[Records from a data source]
·····
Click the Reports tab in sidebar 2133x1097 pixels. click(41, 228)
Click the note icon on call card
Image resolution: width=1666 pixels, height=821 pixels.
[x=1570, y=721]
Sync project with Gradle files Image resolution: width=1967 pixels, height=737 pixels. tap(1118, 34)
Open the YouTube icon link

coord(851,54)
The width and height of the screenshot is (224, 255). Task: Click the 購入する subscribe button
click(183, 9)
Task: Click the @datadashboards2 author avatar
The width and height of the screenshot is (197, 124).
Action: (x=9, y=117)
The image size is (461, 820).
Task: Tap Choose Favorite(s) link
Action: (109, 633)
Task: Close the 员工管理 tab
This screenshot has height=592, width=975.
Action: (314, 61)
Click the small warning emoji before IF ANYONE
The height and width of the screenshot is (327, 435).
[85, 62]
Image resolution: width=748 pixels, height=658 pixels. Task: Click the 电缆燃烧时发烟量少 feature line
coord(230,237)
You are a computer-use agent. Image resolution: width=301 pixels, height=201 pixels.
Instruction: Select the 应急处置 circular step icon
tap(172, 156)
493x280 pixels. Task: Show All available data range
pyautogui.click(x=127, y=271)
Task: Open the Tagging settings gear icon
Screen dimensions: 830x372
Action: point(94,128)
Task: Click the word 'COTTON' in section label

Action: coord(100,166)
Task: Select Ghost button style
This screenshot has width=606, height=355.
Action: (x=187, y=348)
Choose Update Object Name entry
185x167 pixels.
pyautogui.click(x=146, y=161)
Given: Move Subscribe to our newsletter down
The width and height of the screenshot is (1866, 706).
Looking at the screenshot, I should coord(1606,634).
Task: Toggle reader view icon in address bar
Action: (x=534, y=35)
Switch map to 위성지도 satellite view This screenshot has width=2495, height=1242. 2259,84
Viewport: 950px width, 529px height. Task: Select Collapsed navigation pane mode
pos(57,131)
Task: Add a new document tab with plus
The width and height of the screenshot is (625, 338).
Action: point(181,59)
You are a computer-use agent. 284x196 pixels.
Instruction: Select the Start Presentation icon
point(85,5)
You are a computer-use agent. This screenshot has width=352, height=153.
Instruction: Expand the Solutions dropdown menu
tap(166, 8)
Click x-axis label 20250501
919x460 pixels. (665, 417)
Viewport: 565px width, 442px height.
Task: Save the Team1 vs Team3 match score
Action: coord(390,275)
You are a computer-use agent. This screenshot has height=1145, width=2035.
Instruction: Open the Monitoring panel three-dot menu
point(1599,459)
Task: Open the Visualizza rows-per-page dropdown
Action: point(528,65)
·····
## The task
Copy all of the records above word for word, with nothing changed.

## The completed task
Click the Reports tab in sidebar 2133x1097 pixels. click(41, 228)
Click the note icon on call card
Image resolution: width=1666 pixels, height=821 pixels.
[x=1570, y=721]
Sync project with Gradle files Image resolution: width=1967 pixels, height=737 pixels. tap(1118, 34)
Open the YouTube icon link

coord(851,54)
The width and height of the screenshot is (224, 255). Task: Click the 購入する subscribe button
click(183, 9)
Task: Click the @datadashboards2 author avatar
The width and height of the screenshot is (197, 124).
Action: (x=9, y=117)
The image size is (461, 820).
Task: Tap Choose Favorite(s) link
Action: (109, 633)
Task: Close the 员工管理 tab
This screenshot has height=592, width=975.
Action: (314, 61)
Click the small warning emoji before IF ANYONE
The height and width of the screenshot is (327, 435).
[85, 62]
Image resolution: width=748 pixels, height=658 pixels. Task: Click the 电缆燃烧时发烟量少 feature line
coord(230,237)
You are a computer-use agent. Image resolution: width=301 pixels, height=201 pixels.
Instruction: Select the 应急处置 circular step icon
tap(172, 156)
493x280 pixels. Task: Show All available data range
pyautogui.click(x=127, y=271)
Task: Open the Tagging settings gear icon
Screen dimensions: 830x372
Action: point(94,128)
Task: Click the word 'COTTON' in section label

Action: coord(100,166)
Task: Select Ghost button style
This screenshot has width=606, height=355.
Action: (x=187, y=348)
Choose Update Object Name entry
185x167 pixels.
pyautogui.click(x=146, y=161)
Given: Move Subscribe to our newsletter down
The width and height of the screenshot is (1866, 706).
Looking at the screenshot, I should coord(1606,634).
Task: Toggle reader view icon in address bar
Action: (x=534, y=35)
Switch map to 위성지도 satellite view This screenshot has width=2495, height=1242. 2259,84
Viewport: 950px width, 529px height. Task: Select Collapsed navigation pane mode
pos(57,131)
Task: Add a new document tab with plus
The width and height of the screenshot is (625, 338).
Action: point(181,59)
You are a computer-use agent. 284x196 pixels.
Instruction: Select the Start Presentation icon
point(85,5)
You are a computer-use agent. This screenshot has width=352, height=153.
Instruction: Expand the Solutions dropdown menu
tap(166, 8)
Click x-axis label 20250501
919x460 pixels. (665, 417)
Viewport: 565px width, 442px height.
Task: Save the Team1 vs Team3 match score
Action: coord(390,275)
You are a computer-use agent. This screenshot has height=1145, width=2035.
Instruction: Open the Monitoring panel three-dot menu
point(1599,459)
Task: Open the Visualizza rows-per-page dropdown
Action: point(528,65)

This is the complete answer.